記述問題 1: 映画の感想文で、筆者が読み返したくなったと書いている本は何か。

原文抜粋:
::::::::::

沖縄あたりの透明度が高い海を潜っているような感触で観た。
古代魚が至近距離をゆったり泳いでいる。
海中に沈んだ道路や、揺らぐ木や草が海面からよく見える。
よく描きこまれているおかげで、ありえないようなこともごく自然に感じられ、共有体験できる。
本当に不思議な映画だった。
月が近づいてきて大きく見えすぎるのも、
突然、戦時中みたいなトーンが混ざるのも違和感がなく、
とてつもなくスケールの大きな映画だと感じた。

あちらとこちらと、いろんな世界を
自由に行き来するファンタジー。

素直に楽しめばいいのだろうけれど、勝手ながら、
これまでの作品にないほど色濃く死生観が込められてるいるような気がした。
宮崎駿さん自身の生と死、亡くなったお母さんに再会したい願い、
亡くなっていった人への沈魂歌・・・、
死後の世界は案外近くにあるし、そう悪くない、
もうすぐ死ぬ人も、遺される人も恐れることはないというメッセージ色を感じた。

スーザン・バーレイ「わすれられないおくりもの」を読み返したくなるような。

::::::::::

演習資料:
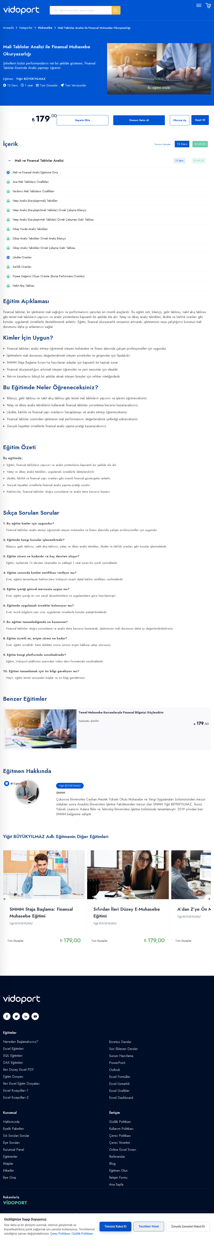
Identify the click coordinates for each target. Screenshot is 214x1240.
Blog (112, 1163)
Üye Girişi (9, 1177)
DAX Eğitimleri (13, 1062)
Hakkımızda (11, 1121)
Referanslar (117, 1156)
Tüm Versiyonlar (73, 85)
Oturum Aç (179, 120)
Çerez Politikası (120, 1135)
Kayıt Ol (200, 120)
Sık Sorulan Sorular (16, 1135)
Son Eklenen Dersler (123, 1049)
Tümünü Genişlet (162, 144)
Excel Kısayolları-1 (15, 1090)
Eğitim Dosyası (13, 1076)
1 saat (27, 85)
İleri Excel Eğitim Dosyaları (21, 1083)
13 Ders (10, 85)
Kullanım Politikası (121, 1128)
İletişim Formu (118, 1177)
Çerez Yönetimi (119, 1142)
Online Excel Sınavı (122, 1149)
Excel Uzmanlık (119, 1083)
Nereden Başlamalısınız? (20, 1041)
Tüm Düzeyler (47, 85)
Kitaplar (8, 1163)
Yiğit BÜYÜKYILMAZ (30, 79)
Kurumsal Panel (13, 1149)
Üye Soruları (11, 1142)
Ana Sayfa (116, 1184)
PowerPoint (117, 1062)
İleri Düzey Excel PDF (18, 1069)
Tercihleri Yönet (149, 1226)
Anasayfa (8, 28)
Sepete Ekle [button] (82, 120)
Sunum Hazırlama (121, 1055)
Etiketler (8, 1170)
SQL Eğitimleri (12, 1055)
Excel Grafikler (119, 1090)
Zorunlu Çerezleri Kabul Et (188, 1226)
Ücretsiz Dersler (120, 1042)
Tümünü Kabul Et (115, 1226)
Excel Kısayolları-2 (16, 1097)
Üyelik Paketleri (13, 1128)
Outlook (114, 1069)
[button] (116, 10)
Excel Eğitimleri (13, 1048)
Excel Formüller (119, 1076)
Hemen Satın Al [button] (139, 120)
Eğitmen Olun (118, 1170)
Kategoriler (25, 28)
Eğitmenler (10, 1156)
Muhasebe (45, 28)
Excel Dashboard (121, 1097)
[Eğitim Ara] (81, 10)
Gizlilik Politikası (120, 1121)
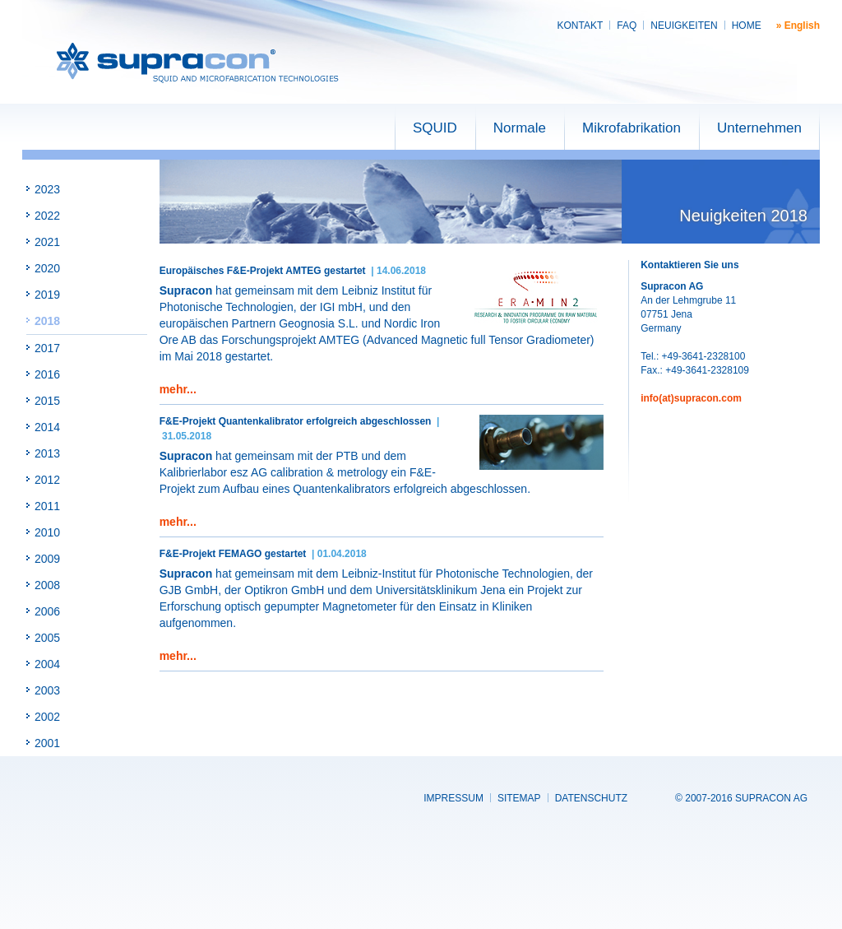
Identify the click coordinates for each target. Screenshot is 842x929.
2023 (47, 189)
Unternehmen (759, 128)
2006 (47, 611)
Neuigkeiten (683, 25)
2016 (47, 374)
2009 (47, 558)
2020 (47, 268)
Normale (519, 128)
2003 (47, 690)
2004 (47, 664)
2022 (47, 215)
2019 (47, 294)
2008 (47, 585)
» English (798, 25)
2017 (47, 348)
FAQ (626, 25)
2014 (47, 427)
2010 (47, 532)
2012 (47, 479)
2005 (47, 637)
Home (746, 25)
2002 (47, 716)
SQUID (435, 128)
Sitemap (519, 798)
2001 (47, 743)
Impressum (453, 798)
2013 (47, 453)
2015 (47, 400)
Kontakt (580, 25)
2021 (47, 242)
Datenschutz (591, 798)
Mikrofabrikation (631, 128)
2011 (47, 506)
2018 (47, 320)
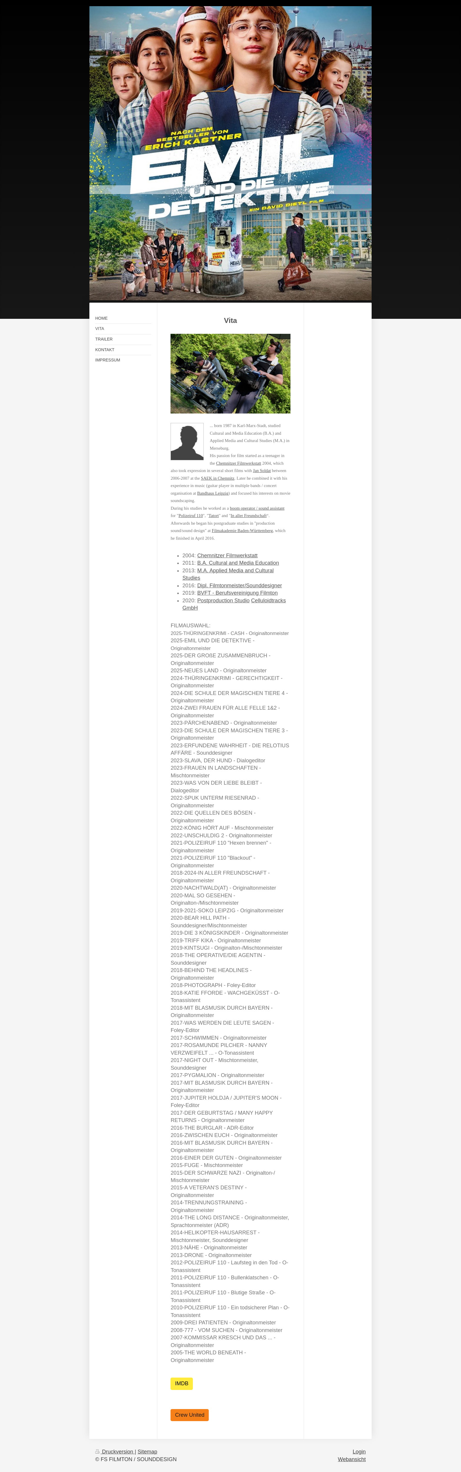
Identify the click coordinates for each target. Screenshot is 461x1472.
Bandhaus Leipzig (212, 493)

::::::::::

記述問題 2: エントリのうち、「Excel Eğitimleri (13, 1048)」を含む行で始まり「2008 (47, 585)」を含む行で終わる部分を、両端の行も含めて番号付きリストにしてください。その部分だけを対象とし、空行は除いて、画像は答えに入れないこと。

解答 1: スーザン・バーレイの「わすれられないおくりもの」。

解答 2:
1. Excel Eğitimleri (13, 1048)
2. Excel Formüller (119, 1076)
3. Hemen Satın Al [button] (139, 120)
4. Eğitmen Olun (118, 1170)
5. Kategoriler (25, 28)
6. Eğitmenler (10, 1156)
7. Muhasebe (45, 28)
8. Excel Dashboard (121, 1097)
9. [Eğitim Ara] (81, 10)
10. Gizlilik Politikası (120, 1121)
11. Identify the click coordinates for each target. Screenshot is 842x929.
12. 2023 (47, 189)
13. Unternehmen (759, 128)
14. 2006 (47, 611)
15. Neuigkeiten (683, 25)
16. 2016 (47, 374)
17. 2009 (47, 558)
18. 2020 (47, 268)
19. Normale (519, 128)
20. 2003 (47, 690)
21. 2004 (47, 664)
22. 2022 (47, 215)
23. 2019 (47, 294)
24. 2008 (47, 585)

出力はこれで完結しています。